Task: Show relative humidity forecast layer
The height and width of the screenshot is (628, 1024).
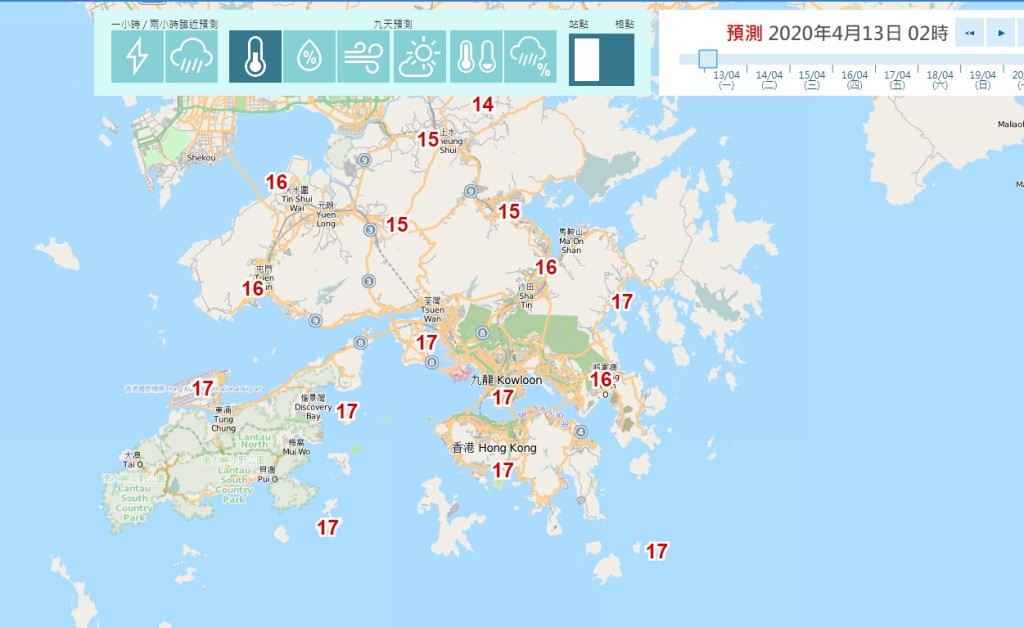Action: (309, 57)
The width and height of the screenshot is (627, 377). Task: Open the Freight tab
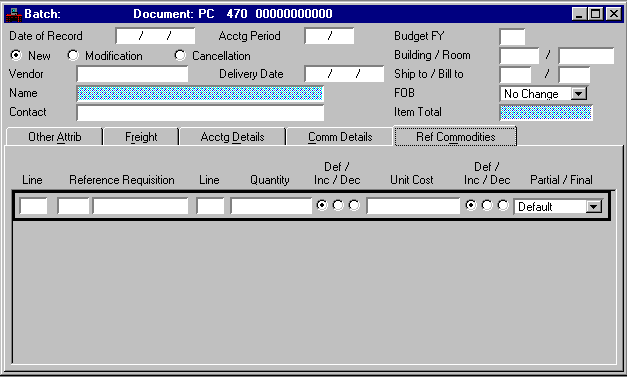click(141, 137)
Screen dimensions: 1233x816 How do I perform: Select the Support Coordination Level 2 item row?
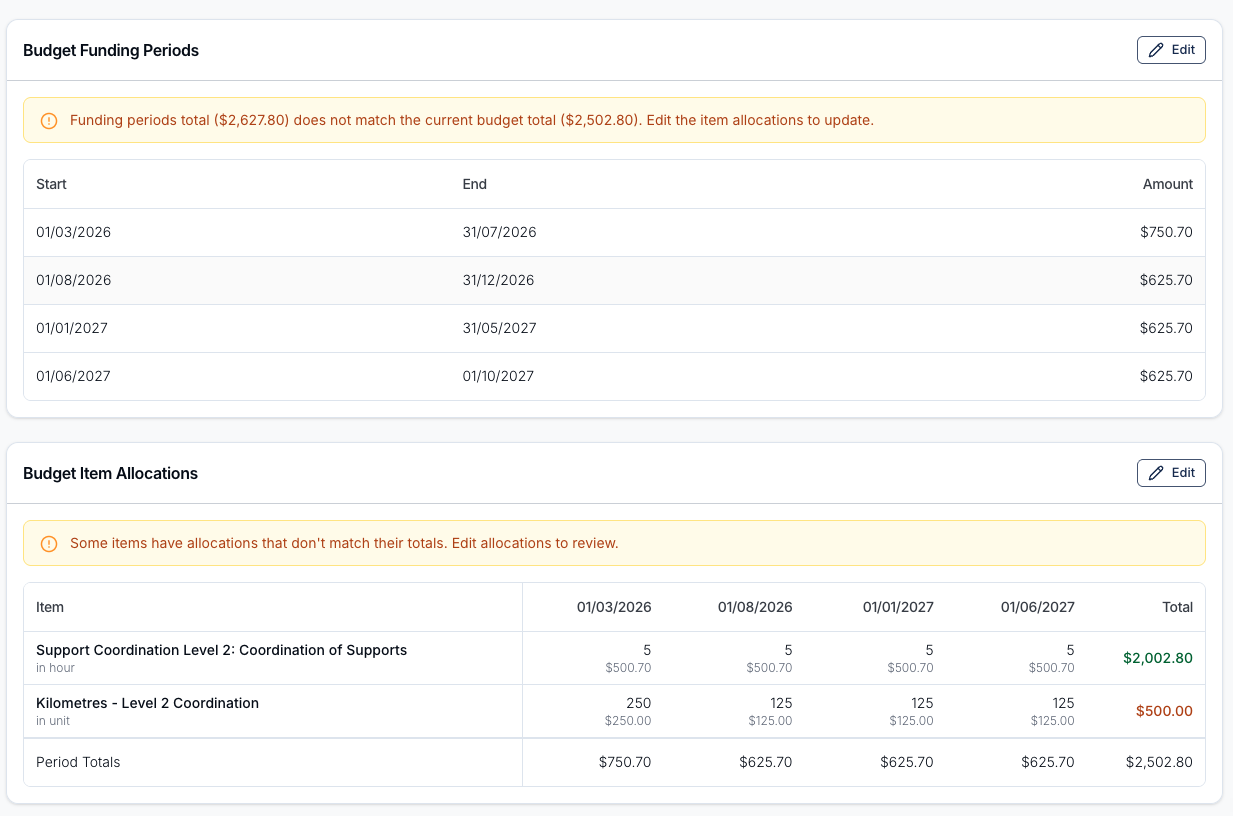coord(614,658)
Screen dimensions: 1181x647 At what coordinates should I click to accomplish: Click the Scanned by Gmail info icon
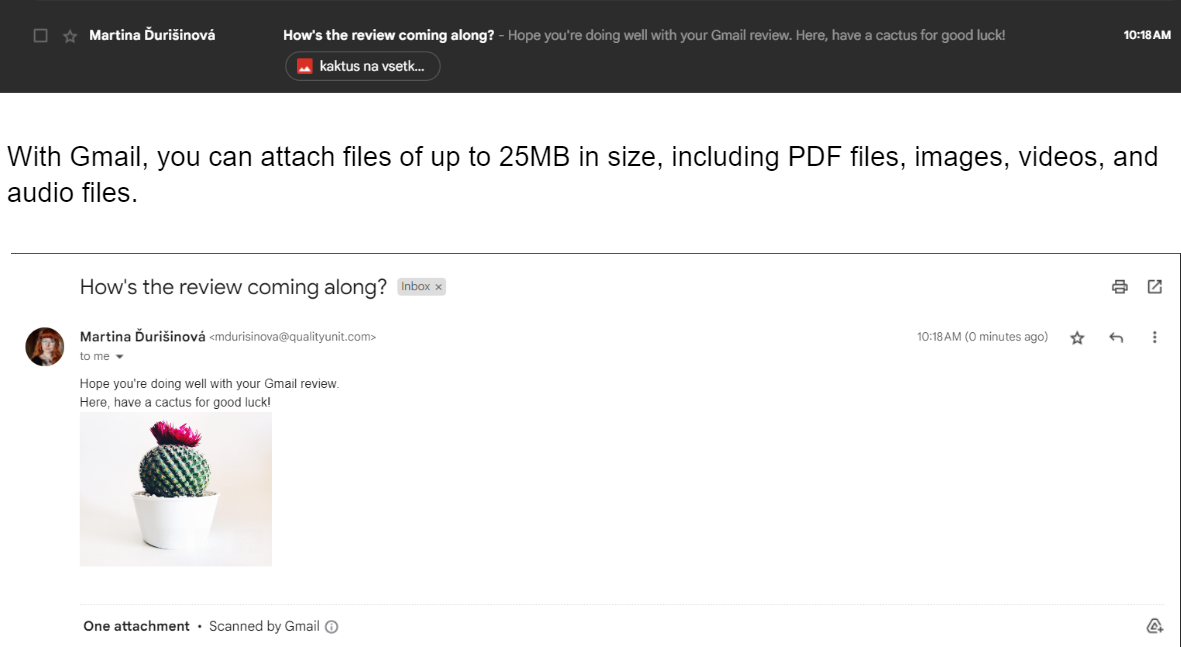tap(332, 627)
■ ■ ■
Exercise goal: Find every line in the items that contains the word "width", matching its case exactly, and copy each of those lines.

Task solution:
The height and width of the screenshot is (628, 1024).
The width and height of the screenshot is (627, 377). Task: Open the Freight tab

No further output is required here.